Data-driven reconstruction of spatiotemporal phase dynamics for traveling and oscillating patterns via Bayesian inference

TL;DR

This paper introduces a Bayesian inference-based data-driven method to reconstruct spatiotemporal phase dynamics of traveling and oscillating patterns in reaction-diffusion systems, validated on Gray-Scott models.

Contribution

It develops a novel approach that directly reconstructs phase equations from time-series data, extending phase reduction theory with data-driven techniques.

Findings

Accurately reconstructs deterministic phase equations from simulation data.

Works effectively in weak-noise regimes with stable fixed points.

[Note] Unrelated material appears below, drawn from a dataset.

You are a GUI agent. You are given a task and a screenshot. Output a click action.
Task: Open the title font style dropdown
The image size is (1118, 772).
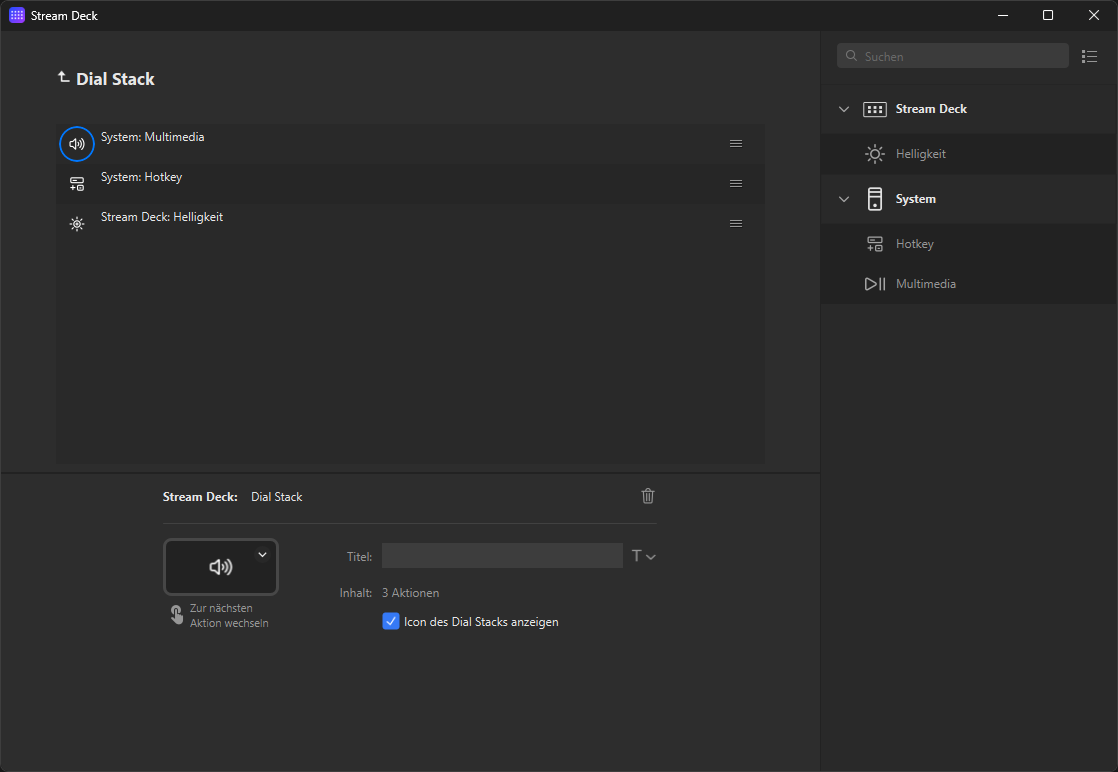click(643, 556)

Demonstrates applicability to Gray-Scott reaction-diffusion models.

Abstract

Building on the phase reduction theory formulated for reaction-diffusion systems with spatial translational symmetry, we develop a data-driven method that reconstructs the spatiotemporal phase dynamics of traveling and oscillating patterns. Spatiotemporal phase dynamics are described by spatial and temporal phases that represent the position and oscillation of the pattern, respectively. Using Bayesian inference, our method directly reconstructs phase equations from time-series data. When tested on simulation data from coupled Gray-Scott models exhibiting traveling breathers, the method accurately reconstructs the deterministic part of the phase equations in the weak-noise regime, in which the phase dynamics converge to a linearly stable fixed point.